Historical Average Cost of Funds Bank Method

The historical average cost of funds method is the simplest and easiest way to calculate the cost of bank funds, namely by raising funds divided by the total funds raised by the bank concerned in the same year/time. However, the weakness of this method is that the results obtained do not describe the current cost of funds figures/values ​​but only describe the costs of funds that have been spent in the past. Thus this method will be accurate and valid if the interest rate of the funds is stable, neither rising nor falling. If interest rates fluctuate, then the COF figure based on this method cannot be used as a guide for management to determine the next lending rate. Thus, this method is more useful for evaluating the interest rate and total cost of funds in the past year, to be used as an estimate/ancer-ancer in the following years (future years). The way to calculate the historical average cost of funds is to multiply the interest rate by the amount of funds each type of fund collected in the past (last year).

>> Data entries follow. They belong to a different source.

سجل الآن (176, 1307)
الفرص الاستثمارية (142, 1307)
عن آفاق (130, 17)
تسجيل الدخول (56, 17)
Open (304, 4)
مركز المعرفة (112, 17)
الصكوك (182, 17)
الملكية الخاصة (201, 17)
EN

Marginal Cost of Funds Bank Method

Basically this method can be defined as the costs that must be incurred to add new funds in the portfolio of existing sources/types. This method is the opposite of the historical cost of funds method. The marginal cost of funds method or often called the incremental cost of funds method, the bank calculates and determines the cost of funds based on cost factors, meaning that the determination is calculated on the basis of the costs incurred to obtain a number of funds according to the prevailing market interest rate plus a certain percentage for the mark. -up. This method is usually used to meet the demand for credit needs and certain customers are usually prime/preference customers whose numbers are quite large, so the source of funds must be sought in the money market or issue certificates of deposit or other debt securities.